ETF Short Reports
May Short Report: EEM Shorts Jump 47%
June 12, 2012
EEM takes it on the chin as short-sellers tell the world global growth is at risk.
Short-sellers significantly increased their bets against emerging markets last month while taking heat off of U.S. Treasurys, as anxiety about the fate of the eurozone again flared and reached crisis proportions.
The number of shares short of the $33 billion iShares MSCI Emerging Markets Index Fund (NYSEArca: EEM) spiked 47.4 percent last month after rising 12.4 percent in April. The percentage of EEM shorts to overall longs rose to 7.6 percent from about 5 percent.
The message regarding risk aversion in the emerging markets was clear as a bell, as developing world equities investments bore the brunt of an again-growing risk-off investor sentiment as the eurozone crisis careens from one country to the next. Conversely, in such troubled times, Treasurys remain exceedingly popular, even though investors also worry about the day when Treasury yields spike.
A disappointing U.S. May jobs report seemed to rubber-stamp the sentiment among short sellers; namely, that evidence the global growth is slowing has turned up in the world’s largest economy. The U.S. created 69,000 jobs in May—far fewer than the 175,000 economists said they were expecting in a survey conducted by Bloomberg News.
Also, the number of shares short of the $7 billion iShares MSCI Brazil Index Fund (NYSEArca: EWZ) jumped by more than a quarter after jumping about as much in the prior month. The short interest on EWZ rose to 27.4 percent of its outstanding long float from 21 percent at the end of April.
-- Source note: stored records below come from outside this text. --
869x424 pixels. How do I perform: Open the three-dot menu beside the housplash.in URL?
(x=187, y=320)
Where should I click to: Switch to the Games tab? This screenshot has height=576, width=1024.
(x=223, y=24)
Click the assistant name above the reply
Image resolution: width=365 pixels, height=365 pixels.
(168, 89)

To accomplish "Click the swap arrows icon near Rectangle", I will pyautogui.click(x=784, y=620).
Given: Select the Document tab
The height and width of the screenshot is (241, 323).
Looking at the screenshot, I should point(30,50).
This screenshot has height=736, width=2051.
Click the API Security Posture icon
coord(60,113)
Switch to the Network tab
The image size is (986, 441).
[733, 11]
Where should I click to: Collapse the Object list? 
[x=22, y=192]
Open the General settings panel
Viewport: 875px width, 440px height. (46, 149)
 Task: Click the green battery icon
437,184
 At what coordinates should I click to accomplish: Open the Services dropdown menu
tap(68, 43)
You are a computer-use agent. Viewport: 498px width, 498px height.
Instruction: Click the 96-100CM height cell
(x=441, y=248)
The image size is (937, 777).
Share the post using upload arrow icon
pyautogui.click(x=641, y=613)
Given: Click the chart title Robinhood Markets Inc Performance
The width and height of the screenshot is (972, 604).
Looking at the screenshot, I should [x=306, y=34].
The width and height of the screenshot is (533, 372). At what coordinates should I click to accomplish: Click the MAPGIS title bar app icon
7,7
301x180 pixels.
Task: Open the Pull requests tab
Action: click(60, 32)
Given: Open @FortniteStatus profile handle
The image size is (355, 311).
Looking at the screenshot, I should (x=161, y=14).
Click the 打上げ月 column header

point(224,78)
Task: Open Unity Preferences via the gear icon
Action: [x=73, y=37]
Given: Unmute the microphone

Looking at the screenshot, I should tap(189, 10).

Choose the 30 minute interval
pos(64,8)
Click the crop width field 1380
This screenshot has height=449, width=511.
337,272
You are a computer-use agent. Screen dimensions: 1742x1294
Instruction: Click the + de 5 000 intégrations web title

A similar risk aversion was evident on the 13 percent rise in the number of SPDR S&P 500 ETF (NYSEArca: SPY). In April, the number of SPY shares short actually fell by about 4 percent. The ETF’s short interest grew to 40 percent of its long float from 35 percent at the end of April.
Treasurys Much More Popular
The fate of the iShares Barclays 20+ Year Treasury Bond Fund (NYSEArca: TLT) in the world of short-sellers provided the perfect mirror image of the exodus from emerging market equities that morphed into increased short-selling.
Indeed, the number of TLT shares short dropped by more than a fifth in May, after rising more than 3.5 percent in April.
Overall, the percentage of short TLT interest relative to the nearly $4 billion ETF’s long interest dropped in May to about 56 percent from a much higher 85 percent at the end of April.
Before signing off, a standard caveat here at IndexUniverse: When taking in short interest data, it’s important to remember that data can be flawed.
Still, short interest data are a great way to gauge sentiment.
Data is believed to be accurate; however, transient market data is often subject to subsequent revision and correction by the exchanges.